A top EPA official just put on administrative leave said the Trump administration was trying to “disappear” her office dedicated to children’s health, according to an email obtained by BuzzFeed News.
Ruth Etzel, the director of the Office of Children’s Health Protection and an internationally renowned expert who cowrote the field’s “bible,” was placed on administrative leave Tuesday, the New York Times first reported.
“I appear to be the ‘fall guy’ for their plan to ‘disappear’ the office of children’s health,” Etzel wrote Tuesday to the leader of a nonprofit, in an email shared widely among academics and advocates.

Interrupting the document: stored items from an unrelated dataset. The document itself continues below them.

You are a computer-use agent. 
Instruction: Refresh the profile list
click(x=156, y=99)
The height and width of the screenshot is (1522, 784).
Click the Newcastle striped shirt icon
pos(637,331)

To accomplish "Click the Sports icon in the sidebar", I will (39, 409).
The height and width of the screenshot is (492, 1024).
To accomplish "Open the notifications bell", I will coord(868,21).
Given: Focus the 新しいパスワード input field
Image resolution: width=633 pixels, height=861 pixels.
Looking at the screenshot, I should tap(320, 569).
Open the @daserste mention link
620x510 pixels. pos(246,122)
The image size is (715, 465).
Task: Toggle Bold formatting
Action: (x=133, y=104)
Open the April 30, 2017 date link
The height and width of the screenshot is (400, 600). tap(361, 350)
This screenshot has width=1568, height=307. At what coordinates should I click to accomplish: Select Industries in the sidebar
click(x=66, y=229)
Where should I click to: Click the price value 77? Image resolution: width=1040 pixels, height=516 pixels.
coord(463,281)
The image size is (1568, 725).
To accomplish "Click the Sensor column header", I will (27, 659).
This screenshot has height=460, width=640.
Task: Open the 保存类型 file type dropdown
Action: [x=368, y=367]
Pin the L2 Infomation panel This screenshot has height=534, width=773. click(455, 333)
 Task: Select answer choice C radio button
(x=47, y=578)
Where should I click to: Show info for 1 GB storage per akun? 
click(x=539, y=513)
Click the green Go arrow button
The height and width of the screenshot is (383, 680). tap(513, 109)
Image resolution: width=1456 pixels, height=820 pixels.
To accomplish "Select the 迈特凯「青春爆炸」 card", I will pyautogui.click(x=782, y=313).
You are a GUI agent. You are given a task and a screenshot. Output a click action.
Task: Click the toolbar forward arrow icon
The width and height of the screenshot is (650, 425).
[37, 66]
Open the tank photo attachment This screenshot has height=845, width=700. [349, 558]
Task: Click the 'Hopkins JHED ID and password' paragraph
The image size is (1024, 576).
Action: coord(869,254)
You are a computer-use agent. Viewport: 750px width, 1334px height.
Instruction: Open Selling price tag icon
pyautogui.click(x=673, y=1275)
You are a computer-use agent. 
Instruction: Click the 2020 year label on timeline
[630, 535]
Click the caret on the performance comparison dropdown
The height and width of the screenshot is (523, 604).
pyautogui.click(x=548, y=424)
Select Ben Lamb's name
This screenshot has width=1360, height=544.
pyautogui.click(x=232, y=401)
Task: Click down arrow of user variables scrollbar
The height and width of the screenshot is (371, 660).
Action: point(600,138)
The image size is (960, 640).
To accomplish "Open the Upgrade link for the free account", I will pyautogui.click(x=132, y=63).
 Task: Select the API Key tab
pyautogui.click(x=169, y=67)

Etzel wrote that the EPA told her the decision to place her on leave was not a disciplinary action, and that it ended several months of conflict.
“It had been apparent for about 5 months that the top EPA leaders were conducting ‘guerrilla warfare’ against me as the leader of OCHP, but now it’s clearly official,” Etzel wrote. Etzel did not respond to requests for comment from BuzzFeed News.
The EPA declined to comment on Etzel’s email or the specifics of her leave. But a spokesperson contested the notion that the agency’s children’s health programs would be nixed.
“Children’s health is and has always been a top priority for the Trump Administration and the EPA in particular is focused on reducing lead exposure in schools, providing funds for a cleaner school bus fleet, and cleaning up toxic sites so that children have safe environments to learn and play,” John Konkus, an EPA spokesperson, told BuzzFeed News by email.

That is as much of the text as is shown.